• **ARTIKEL**
· · · ·

Senin, Juni 14, 2010

Sabuk Hijau yang Terlupakan

foto-foto oleh: Joko Pambudi

Pangandaran memoles dirinya menuju modernitas untuk kepentingan wisatawan. Jejak alam, kehidupan nelayan, menjadi cerita menyedihkan.


Di tengah dingin pagi yang berkabut pada Jumat 28 Mei 2010 sekitar pukul 07.40, sebuah pesawat kecil dengan kapasitas penumpang 12 orang meninggalkan Jakarta. Satu setengah jam berikutnya mendarat di landasan udara Nusawiru Pangandaran, Kabupaten Ciamis, Jawa Barat. Pangandaran adalah sebuah pantai. Punya dua sisi pesisir, pantai barat untuk melihat matahari terbenam dan pantai timur untuk melihat matahari muncul. Jaraknya hanya sekian ratus meter, menggunakan sepeda cukup butuh 10 menit untuk mencapai masing-masing sisi itu.


Sekitar 30 tahun lalu, Pangandaran adalah pantai yang cantik dan elok, di sepanjang pesisir di tumbuhi rimbunan tanaman pandan, rumput dan pohon. Hijau dan menyegarkan. Sehari setelah kedatangan itu, saya bertemu dengan seorang pria yang menetap di Pangandaran awal tahun 1980-an. Dia mengingatkan bila jalur hijau yang ciamik atau green belt itu sudah lenyap, bukan tergerus oleh waktu tapi termakan keserakahan manusia sendiri.

· · · ·

• **KETENTUAN LATIHAN**
• A. Tuliskan ulang kata demi kata bagian artikel tentang Pangandaran di atas, mulai dari "foto-foto oleh: Joko" sampai dengan "menjadi cerita menyedihkan.", termasuk kedua bagian itu.
• B. Lanjutkan artikel tentang sabuk hijau Pangandaran di atas, dimulai setelah kalimat terakhirnya.

• **BAHAN SUMBER**

· · · ·

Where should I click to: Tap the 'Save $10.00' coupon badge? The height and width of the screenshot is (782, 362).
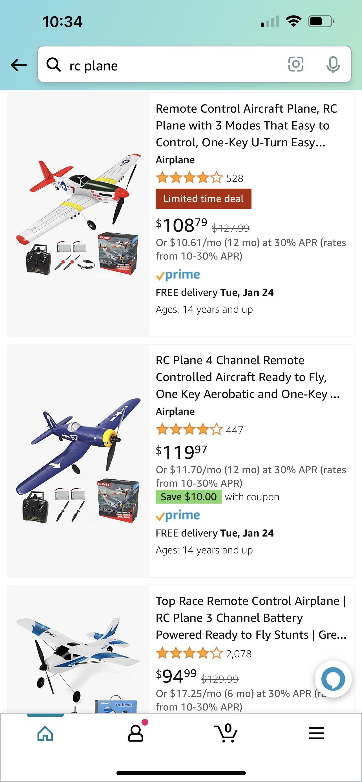(x=189, y=497)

· · · ·

• **DAFTAR JAWABAN**
• A.
foto-foto oleh: Joko Pambudi

Pangandaran memoles dirinya menuju modernitas untuk kepentingan wisatawan. Jejak alam, kehidupan nelayan, menjadi cerita menyedihkan.

• B.
Benar saja, kini Pangandaran sudah berubah tak seperti cerita kebanyakan orang. Kecantikannya kini menjadi kenangan. Bibir pantai dengan jalan beraspal berlobang hanya dibatasi serangkaian pohon kelapa, lapak pedagang kaki lima dan tembok taman yang tingginya sekitar 1,5 meter. Pesisir pantai tertutup pedagang kaki lima.

Sabtu 29 Mei 2010, ketika langit mulai gelap beberapa anak muda mengendarai kendaraan dengan kecepatan tinggi, suara kenalpot yang besar meraung-meraung seperti ingin menandingi gemuruh ombak. Sementara di sepanjang jalan di bagian lain sisinya warung-warung kecil berdinding anyaman bambu juga ramai dengan kerlip lampu hias.

Lainnya, penjual jagung mengipas arang pembakarannya di atas trotoar jalan dan di taman poros jalan utama. Suasana begitu ramai. Dan pada kenyataannya, Pangandaran juga bergegas menuju modernitas mengubur masa lalu dan meninggalkan fungsi alamiah alam. Awal tahun 2000 sebelum bencana tsunami menerjang kawasan itu (tsunami terjadi pada tahun 2006, red), dan menghilangkan nyawa puluhan orang, melenyapkan harta benda, rimbunan flora pesisir yang berfungsi untuk menahan gelombang dan penjaga abrasi telah dibuldoser oleh pemerintah setempat. Alasannya untuk membuat pantai semakin cantik agar wisatawan tertarik datang.

INI Minggu pagi, pada 30 Mei 2010, seperti keramaian sebelumnya pesisir timur Pangandaran dipenuhi para wisatawan. Mereka menunggu matahari menampakkan dirinya lalu cahaya keemasan menerpa permukaan air. Irianto, 23 tahun, di atas gundukan batu dan tempat duduk dari tembok membersihkan jaringnya yang terpasang sejak sore sebelumnya.

Satu persatu daun, sampah plastik dari pembungkus shampo, makanan, dan ranting kecil dilepaskannya. Setelah itu sampah itu dibiarkannya menumpuk diatas tumpukan batu pemecah ombak yang panjangnya mencapai dua kilometer. Tapi itu tentu pekerjaan sia-sia sebab bila ombak datang menggulung dengan tinggi maka sisa-sisa sampah tadi akan kembali turun ke laut.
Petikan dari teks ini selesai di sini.